Márquez glaubt nicht, dass er für den Aragón-Vorfall bestraft wird

Freitag, 4 Oktober 2013

MotoGP™-WM-Leader sagte, er wäre „überrascht”, wenn die Rennleitung ihn für den Vorfall mit seinem Teamkollegen Dani Pedrosa im Rennen am Sonntag beim GP Iveco de Aragón bestrafen würde.

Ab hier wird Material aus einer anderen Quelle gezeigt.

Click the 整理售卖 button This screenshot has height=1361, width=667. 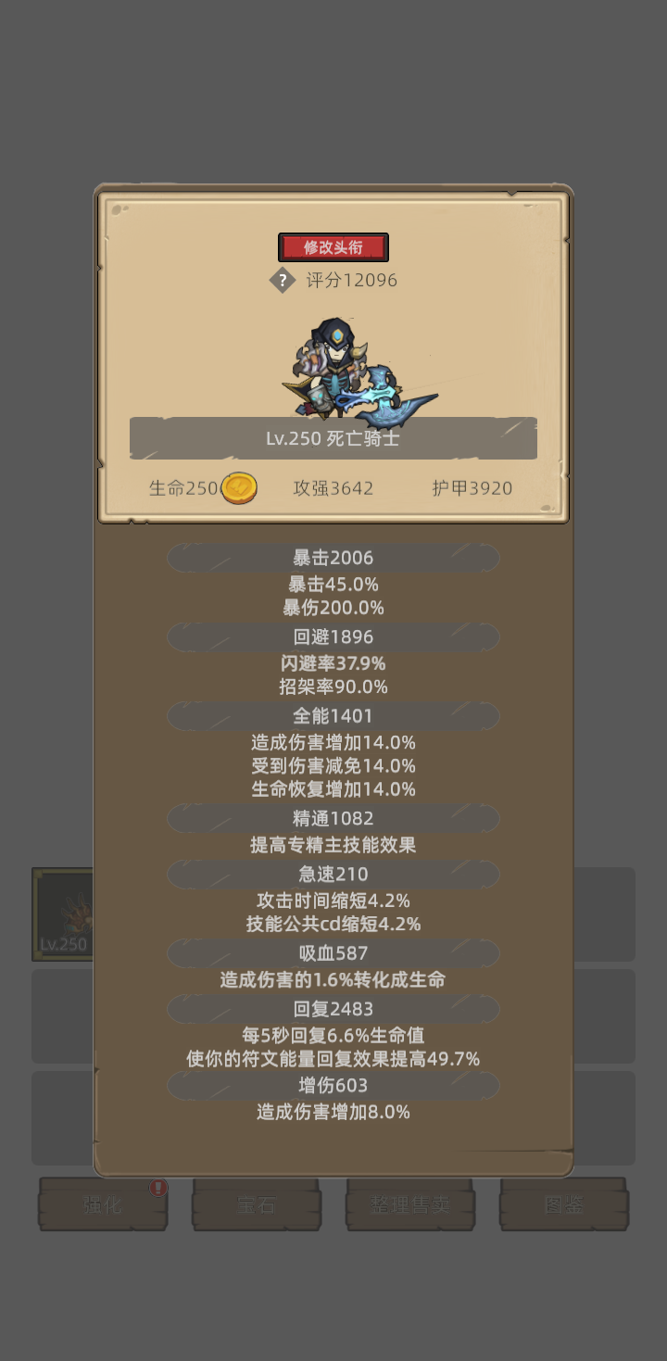[410, 1204]
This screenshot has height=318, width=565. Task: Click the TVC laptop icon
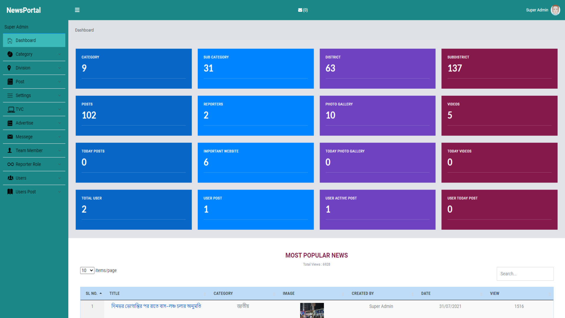coord(11,110)
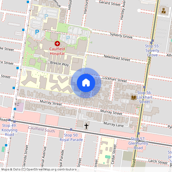Click the parking P right of hospital

pos(68,38)
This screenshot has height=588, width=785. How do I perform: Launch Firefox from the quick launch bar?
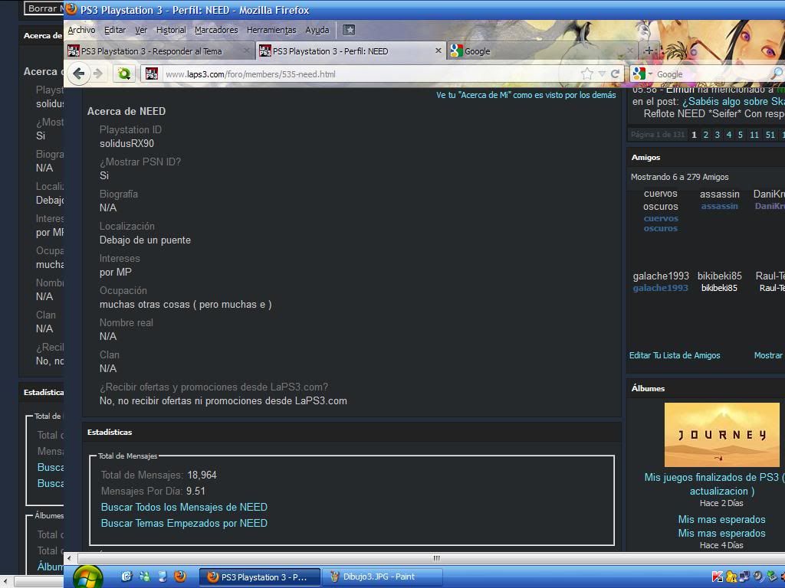pos(180,577)
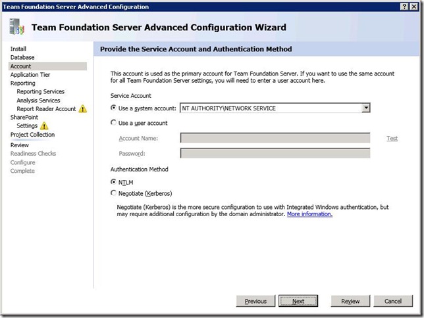The image size is (424, 318).
Task: Open the Database step in sidebar
Action: (x=22, y=58)
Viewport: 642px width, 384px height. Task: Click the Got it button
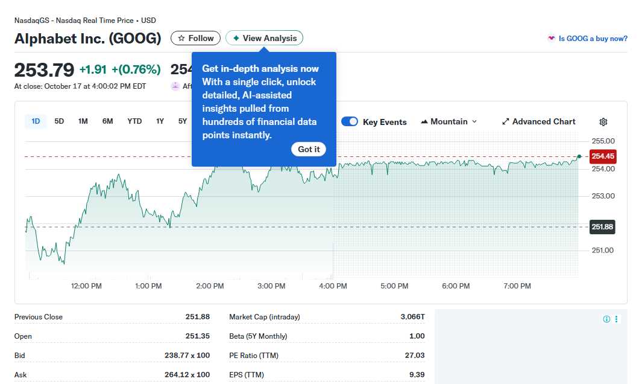(x=309, y=149)
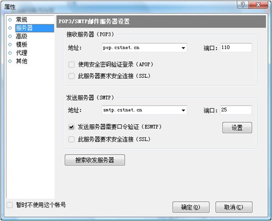This screenshot has height=221, width=272.
Task: Confirm with the 确定(O) button
Action: pos(191,207)
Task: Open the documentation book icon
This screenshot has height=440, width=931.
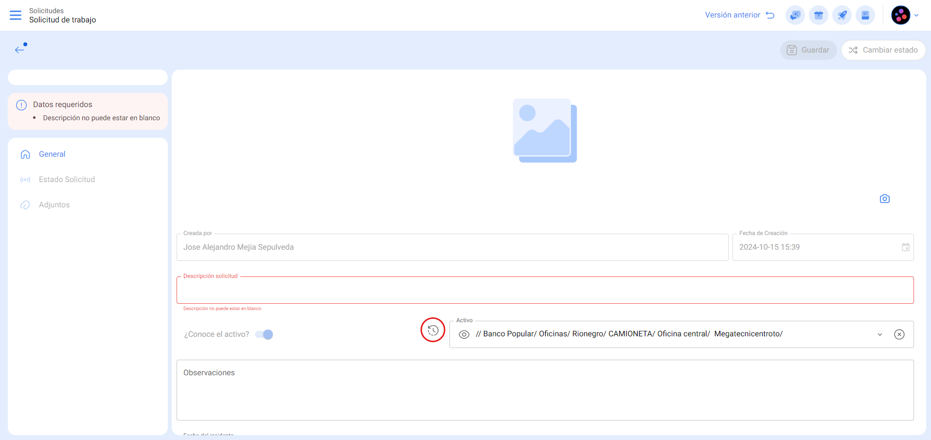Action: [x=865, y=15]
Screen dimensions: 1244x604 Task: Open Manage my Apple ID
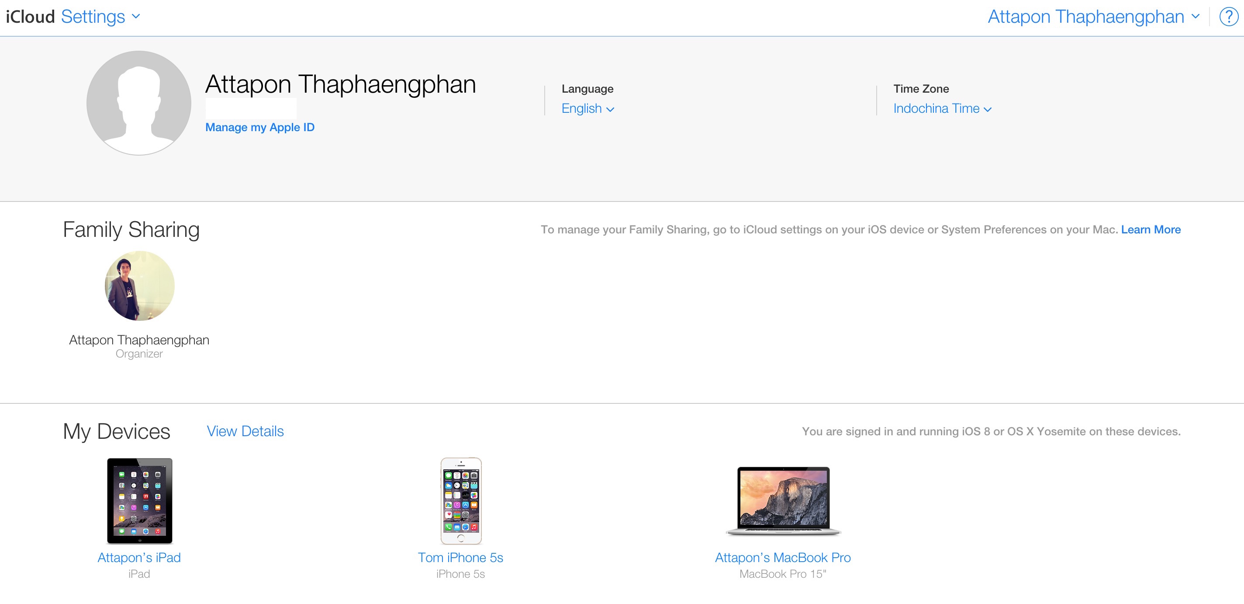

Als er sich in der sechsten Runde des Rennens im MotorLand Aragón hinter Pedrosa befand, machte Márquez einen Bremsfehler und berührte als Folge die Repsol Honda Team-Maschine vor ihm. Dabei kam es dazu, dass ein Sensor-Kabel am Hinterrad von Pedrosas Motorrad durchgeschnitten wurde. Dadurch funktionierte die Traktionskontrolle nicht mehr und Pedrosa stürzte nur wenige Augenblicke später.

Die Rennleitung bestätigte später, dass am kommenden Donnerstag vor dem Shell Advance Malaysian Motorcycle Grand Prix in Sepang eine Anhörung stattfinden wird, um den Moment „technisch zu analysieren”.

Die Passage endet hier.